-- FRAGMENTO PROPORCIONADO --
================================
CINE de salón

El autor en su bizarría

Autor obsesivo, artesano de precisión cirujana, artista pop posmoderno, excéntrico provocador. Death proof es en sí misma una provocación. Una provocación al espectador, que arquea sus cejas ante un desfile de verborrea incontrolable, chicas neumáticas por doquier y carreras de coches a prueba de muerte. Pero también una provocación a la propia industria del cine, de la que Tarantino se ríe y a la que Tarantino censura rescatando del olvido, como castigo a su estéril páramo creativo (motivado, en parte, por la fuga de talentos narrativos a las series de televisión), al subgénero más cutre y macarra que jamás merodeó la Meca del cine: la serie Z. Y no lo hace solo, pues es de justicia mencionar aquí a Robert Rodríguez, su partner de juergas y firmante de Planet Terror, la segunda cinta que integra el díptico de la experiencia fallida (pero igualmente desternillante) que dieron en llamar Grindhouse.

La serie Z, ese último reducto de los librepensadores, de los malditos con agallas para filmar, literalmente, con más corazón que cabeza. El cine por el simple gustazo de hacer cine, sin gravedad, sin hondura, con todas las fisuras, en forma y fondo, que se quieran. La contracultura y lo underground llevados al paroxismo, y con capacidad para encandilar a generaciones de adolescentes yankees que iban a los multicines a meterse mano, a meterse mano en doble sesión de cine. Una explosión similar a un happening o una performance, que ahora se perciben como experiencias trasnochadas y retrogradas, pero que en su momento supusieron un escupitajo al cielo que acababa por demostrar lo efímero del arte y el fin de su unicidad.
================================
-- DATOS REGISTRADOS --

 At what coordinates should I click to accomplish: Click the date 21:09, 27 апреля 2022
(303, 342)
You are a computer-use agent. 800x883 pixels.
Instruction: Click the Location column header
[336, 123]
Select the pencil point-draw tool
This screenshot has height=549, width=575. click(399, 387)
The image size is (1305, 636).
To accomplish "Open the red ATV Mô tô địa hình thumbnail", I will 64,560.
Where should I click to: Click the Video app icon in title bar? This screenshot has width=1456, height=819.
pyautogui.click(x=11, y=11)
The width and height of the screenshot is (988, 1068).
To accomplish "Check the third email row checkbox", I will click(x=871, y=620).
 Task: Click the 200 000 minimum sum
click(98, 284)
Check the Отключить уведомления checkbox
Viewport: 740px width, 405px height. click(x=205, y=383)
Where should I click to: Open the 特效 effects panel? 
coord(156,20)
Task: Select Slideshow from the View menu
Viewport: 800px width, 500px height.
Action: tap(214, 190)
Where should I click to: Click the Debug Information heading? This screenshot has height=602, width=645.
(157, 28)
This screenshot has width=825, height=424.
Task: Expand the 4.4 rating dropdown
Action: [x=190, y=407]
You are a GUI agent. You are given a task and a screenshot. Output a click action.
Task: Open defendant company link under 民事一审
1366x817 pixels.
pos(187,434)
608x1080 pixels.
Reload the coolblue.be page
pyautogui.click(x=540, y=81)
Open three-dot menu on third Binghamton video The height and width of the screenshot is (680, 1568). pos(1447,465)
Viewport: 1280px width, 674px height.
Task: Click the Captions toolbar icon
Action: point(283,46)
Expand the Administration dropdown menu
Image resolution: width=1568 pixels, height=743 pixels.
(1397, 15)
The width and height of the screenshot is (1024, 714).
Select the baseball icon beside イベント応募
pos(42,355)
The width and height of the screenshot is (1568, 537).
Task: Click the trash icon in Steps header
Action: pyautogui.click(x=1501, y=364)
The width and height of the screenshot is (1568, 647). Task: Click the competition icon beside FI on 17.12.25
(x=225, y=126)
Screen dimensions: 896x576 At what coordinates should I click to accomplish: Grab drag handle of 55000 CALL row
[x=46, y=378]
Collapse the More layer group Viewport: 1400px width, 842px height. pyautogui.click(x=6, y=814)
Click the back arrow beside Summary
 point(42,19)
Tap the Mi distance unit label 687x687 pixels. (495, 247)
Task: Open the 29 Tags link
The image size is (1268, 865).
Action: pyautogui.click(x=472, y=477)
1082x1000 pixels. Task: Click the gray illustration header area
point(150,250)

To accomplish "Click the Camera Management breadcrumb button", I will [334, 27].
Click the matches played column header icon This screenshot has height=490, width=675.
================================
-- TRABAJO REQUERIDO --
1 - Según el fragmento sobre Death Proof, ¿cómo se titula la segunda cinta de Grindhouse y quién la firma?
2 - Indica si cada afirmación concuerda con el fragmento sobre Death Proof y cita las palabras que lo deciden: (a) Tarantino rescata la serie Z en solitario. (b) El estéril páramo creativo de la industria se debe en parte a la fuga de talentos narrativos a las series de televisión. (c) Los adolescentes yankees iban a los multicines a ver una sola sesión.
3 - Transcribe sin cambios todo el pasaje del fragmento sobre Death Proof que va desde "La serie Z, ese" hasta "de su unicidad.".

-- RESPUESTAS POR APARTADO --
1 - Planet Terror, firmada por Robert Rodríguez.

2 -
(a) No: "Y no lo hace solo".
(b) Sí: "motivado, en parte, por la fuga de talentos narrativos a las series de televisión".
(c) No: "a meterse mano en doble sesión de cine".

3 -
La serie Z, ese último reducto de los librepensadores, de los malditos con agallas para filmar, literalmente, con más corazón que cabeza. El cine por el simple gustazo de hacer cine, sin gravedad, sin hondura, con todas las fisuras, en forma y fondo, que se quieran. La contracultura y lo underground llevados al paroxismo, y con capacidad para encandilar a generaciones de adolescentes yankees que iban a los multicines a meterse mano, a meterse mano en doble sesión de cine. Una explosión similar a un happening o una performance, que ahora se perciben como experiencias trasnochadas y retrogradas, pero que en su momento supusieron un escupitajo al cielo que acababa por demostrar lo efímero del arte y el fin de su unicidad.